Electric Vehicle History (before the Ford Model T):
- Did you know the first cars were electric?
- German engineer Andreas Flocken built the first real electric car in 1888.
- 1889 - 1891. William Morrison, from Des Moines, Iowa, creates the first successful electric vehicle in the U.S
- 1898 - Ferdinand Porsche produced an electric vehicle called "P" before he created the world's first hybrid offering (both electric battery and engine powered.)
- 1906 - Mercedes-Benz also offered an electric model called the Mercedes Mixte which was adopted as a taxi in cities and developed into a race car in 1907.
- In the early 1900's, 1/3 of all vehicles on the road were electric. They quickly disappeared around 1915-1920 as Ford's Model T production took off (an affordable vehicle for the middle class took off.)
History of the Ford Model T:
- Model T production started Oct. 1, 1908, until May 26, 1927
- The first production Model T was built on August 12, 1908, and left the factory on September 27, 1908, at the Ford Piquette Avenue Plant in Detroit Michigan.
- On May 26, 1927, the 15 millionth Model T Ford rolled off the assembly line at the Highland Park, Michigan plant.
- Ford had been building Model T’s at the Highland Park Michigan assembly plant since the beginning of 1910.
- On October 7, 1913, for the first time ever, automobiles were assembled using Ford’s innovative moving assembly line. The assembly line had been part of the plan since before the Highland Park plant was constructed making the 1914 model year.
- In 1913, Ford produced 60,000 Model Ts; it took about 600 minutes to build a car.
- With the moving assembly line in 1914, the improvement was significant: 400,000 units, with a 73-minute build time.
- Things were exceedingly impressive by 1921: 2.5 million cars; a 53-second build.
- The Ford Model T held the record as the number-one produced automobile in history until it was surpassed by the Volkswagen Beetle on 2-17-1972 when the 15,007034th Beetle rolled off the assembly line in Wolfsburg Germany (45 years later.)
- The Model T is generally regarded as the first mass-affordable automobile, which made car travel available to middle-class Americans. The price started at $780 in 1910 (~$25,500 in today's money) to $290 in 1924 (~$9,500 in today's money)
- The Model T was known as the Tin Lizzie (1915 was the cutoff of the Brass Era and Tin was used instead to lower cost and easier to produce.)
- Motor - 2.9L inline four-cylinder engine with 20HP (16-25 MPG)
- Styles offered were a five-seat Touring car, a three-passenger Roadster, a two-seat Runabout, a three-passenger Coupe, and a seven-seat town car. (photos below.)
What color can you get?:
- Did Henry Ford say, "You can have whatever color you want as long as it is black?"
- Answer: Yes and No.
- It was only offered in black from 1914 until 1925 but production started in 1908 (6 years of other colors.)
- When the Model T started production it was not offered in black and offered in Gray, Green, Blue, and Red (Green was available for touring models, town cars, and couples.)
- When the cost and price came down and production increased dramatically black dried faster than other colors and black was the lowest-cost paint.
Driving the Model T:
- How do you drive it?
- On the steering columns are two levers.
- The left one is for timing.
- The right one is the gas. (My Model T Speedster moved the gas to a floor pedal.)
- On the floorboard are three pedals which are directly connected to the transmission.
- The right pedal is the brake (I know, how is a brake in the transmission where there is oil?)
- All three pedals control and constrict bands in the transmission.
- Inside the bands were cotton and wool (wool lasting longer.) Today Kevlar is used which lasts a long time.
- The right pedal controls the bake band.

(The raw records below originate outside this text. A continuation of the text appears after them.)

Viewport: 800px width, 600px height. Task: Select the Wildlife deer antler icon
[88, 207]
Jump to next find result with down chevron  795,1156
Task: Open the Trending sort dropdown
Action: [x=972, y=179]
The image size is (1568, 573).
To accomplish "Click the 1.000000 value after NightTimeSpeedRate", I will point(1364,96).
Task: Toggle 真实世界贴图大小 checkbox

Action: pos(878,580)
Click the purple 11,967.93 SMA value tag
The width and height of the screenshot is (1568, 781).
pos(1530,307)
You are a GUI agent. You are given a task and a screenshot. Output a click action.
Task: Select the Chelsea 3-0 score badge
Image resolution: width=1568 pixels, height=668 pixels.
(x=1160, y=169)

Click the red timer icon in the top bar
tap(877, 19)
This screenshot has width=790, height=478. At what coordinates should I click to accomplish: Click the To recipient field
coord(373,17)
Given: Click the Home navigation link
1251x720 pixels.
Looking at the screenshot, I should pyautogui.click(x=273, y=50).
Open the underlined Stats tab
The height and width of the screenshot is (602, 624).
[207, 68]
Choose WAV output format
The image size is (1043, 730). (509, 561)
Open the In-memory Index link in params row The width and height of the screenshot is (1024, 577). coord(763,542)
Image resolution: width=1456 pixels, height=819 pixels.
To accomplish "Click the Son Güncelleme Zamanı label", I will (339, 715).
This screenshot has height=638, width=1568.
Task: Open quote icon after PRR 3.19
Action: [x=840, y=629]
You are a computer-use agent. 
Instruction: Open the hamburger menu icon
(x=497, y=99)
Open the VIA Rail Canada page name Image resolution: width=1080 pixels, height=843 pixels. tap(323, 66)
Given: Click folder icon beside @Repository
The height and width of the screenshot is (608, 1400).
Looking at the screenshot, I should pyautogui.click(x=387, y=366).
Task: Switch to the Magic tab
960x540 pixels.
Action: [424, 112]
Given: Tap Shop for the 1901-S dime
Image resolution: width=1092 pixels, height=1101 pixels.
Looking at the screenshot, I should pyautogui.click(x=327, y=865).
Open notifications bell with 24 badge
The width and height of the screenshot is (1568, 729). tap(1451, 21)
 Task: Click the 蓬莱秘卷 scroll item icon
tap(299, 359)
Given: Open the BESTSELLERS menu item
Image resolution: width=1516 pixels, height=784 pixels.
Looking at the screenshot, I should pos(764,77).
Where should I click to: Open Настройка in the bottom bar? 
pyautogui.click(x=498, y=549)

It will stop you like a bike with bad brakes, but back then they drove on dirt roads without much traffic.
- The middle pedal is reverse (press it and you start going backward.)
- The left pedal is called the clutch but it is not a clutch. It is a low gear and a high gear. The Model T was a 2-speed transmission; however, really the low (when fully pressed down) is to get the Model T going, and then you release the pedal all the way up and now you are in direct drive (One rotation from the motor to the drive shaft.)
- In direct drive, it is easy to get up to 30-35 MPH, and back then moving from a horse carriage to this speed was lightning fast.